**What is being asked:**
The output must reproduce each line of the data word for word.

**Available data:**
════════════════════
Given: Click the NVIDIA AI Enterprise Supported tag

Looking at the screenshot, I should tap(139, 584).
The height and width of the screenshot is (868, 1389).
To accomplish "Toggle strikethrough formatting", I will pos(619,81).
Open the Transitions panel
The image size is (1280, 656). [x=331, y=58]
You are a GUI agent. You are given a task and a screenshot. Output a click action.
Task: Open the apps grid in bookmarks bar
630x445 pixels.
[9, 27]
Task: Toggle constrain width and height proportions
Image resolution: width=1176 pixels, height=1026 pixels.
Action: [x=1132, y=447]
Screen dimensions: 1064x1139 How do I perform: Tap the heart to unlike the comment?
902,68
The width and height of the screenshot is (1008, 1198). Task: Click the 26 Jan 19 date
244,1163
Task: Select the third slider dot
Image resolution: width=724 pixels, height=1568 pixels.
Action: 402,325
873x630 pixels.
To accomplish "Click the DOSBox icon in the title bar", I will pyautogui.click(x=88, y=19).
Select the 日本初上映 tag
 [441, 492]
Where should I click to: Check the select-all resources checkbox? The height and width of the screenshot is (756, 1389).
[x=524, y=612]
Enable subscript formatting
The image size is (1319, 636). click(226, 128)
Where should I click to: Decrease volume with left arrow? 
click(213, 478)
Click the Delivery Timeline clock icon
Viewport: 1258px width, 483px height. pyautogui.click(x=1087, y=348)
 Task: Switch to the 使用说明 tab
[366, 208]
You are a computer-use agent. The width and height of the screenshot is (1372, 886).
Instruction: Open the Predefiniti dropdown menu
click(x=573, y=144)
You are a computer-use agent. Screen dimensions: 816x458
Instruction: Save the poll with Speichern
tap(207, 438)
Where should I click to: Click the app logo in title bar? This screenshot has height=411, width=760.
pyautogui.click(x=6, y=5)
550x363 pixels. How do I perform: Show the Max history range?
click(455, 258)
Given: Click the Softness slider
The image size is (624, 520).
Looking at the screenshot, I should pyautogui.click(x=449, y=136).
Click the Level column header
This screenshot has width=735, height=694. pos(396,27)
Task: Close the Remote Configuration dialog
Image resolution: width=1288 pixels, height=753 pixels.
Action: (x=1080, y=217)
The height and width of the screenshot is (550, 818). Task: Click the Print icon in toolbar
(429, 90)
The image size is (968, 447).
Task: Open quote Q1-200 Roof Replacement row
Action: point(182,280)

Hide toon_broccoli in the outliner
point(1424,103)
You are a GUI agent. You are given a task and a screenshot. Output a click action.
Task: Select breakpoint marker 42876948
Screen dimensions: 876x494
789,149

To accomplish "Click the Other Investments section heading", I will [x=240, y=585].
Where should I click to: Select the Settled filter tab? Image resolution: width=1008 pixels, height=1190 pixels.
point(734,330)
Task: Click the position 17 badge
════════════════════
**Solution to the problem:**
Given: Click the NVIDIA AI Enterprise Supported tag

Looking at the screenshot, I should tap(139, 584).
The height and width of the screenshot is (868, 1389).
To accomplish "Toggle strikethrough formatting", I will pos(619,81).
Open the Transitions panel
The image size is (1280, 656). [x=331, y=58]
You are a GUI agent. You are given a task and a screenshot. Output a click action.
Task: Open the apps grid in bookmarks bar
630x445 pixels.
[9, 27]
Task: Toggle constrain width and height proportions
Image resolution: width=1176 pixels, height=1026 pixels.
Action: [x=1132, y=447]
Screen dimensions: 1064x1139 How do I perform: Tap the heart to unlike the comment?
902,68
The width and height of the screenshot is (1008, 1198). Task: Click the 26 Jan 19 date
244,1163
Task: Select the third slider dot
Image resolution: width=724 pixels, height=1568 pixels.
Action: 402,325
873x630 pixels.
To accomplish "Click the DOSBox icon in the title bar", I will pyautogui.click(x=88, y=19).
Select the 日本初上映 tag
 [441, 492]
Where should I click to: Check the select-all resources checkbox? The height and width of the screenshot is (756, 1389).
[x=524, y=612]
Enable subscript formatting
The image size is (1319, 636). click(226, 128)
Where should I click to: Decrease volume with left arrow? 
click(213, 478)
Click the Delivery Timeline clock icon
Viewport: 1258px width, 483px height. pyautogui.click(x=1087, y=348)
 Task: Switch to the 使用说明 tab
[366, 208]
You are a computer-use agent. The width and height of the screenshot is (1372, 886).
Instruction: Open the Predefiniti dropdown menu
click(x=573, y=144)
You are a computer-use agent. Screen dimensions: 816x458
Instruction: Save the poll with Speichern
tap(207, 438)
Where should I click to: Click the app logo in title bar? This screenshot has height=411, width=760.
pyautogui.click(x=6, y=5)
550x363 pixels. How do I perform: Show the Max history range?
click(455, 258)
Given: Click the Softness slider
The image size is (624, 520).
Looking at the screenshot, I should pyautogui.click(x=449, y=136).
Click the Level column header
This screenshot has width=735, height=694. pos(396,27)
Task: Close the Remote Configuration dialog
Image resolution: width=1288 pixels, height=753 pixels.
Action: (x=1080, y=217)
The height and width of the screenshot is (550, 818). Task: Click the Print icon in toolbar
(429, 90)
The image size is (968, 447).
Task: Open quote Q1-200 Roof Replacement row
Action: point(182,280)

Hide toon_broccoli in the outliner
point(1424,103)
You are a GUI agent. You are given a task and a screenshot. Output a click action.
Task: Select breakpoint marker 42876948
Screen dimensions: 876x494
789,149

To accomplish "Click the Other Investments section heading", I will [x=240, y=585].
Where should I click to: Select the Settled filter tab? Image resolution: width=1008 pixels, height=1190 pixels.
point(734,330)
Task: Click the position 17 badge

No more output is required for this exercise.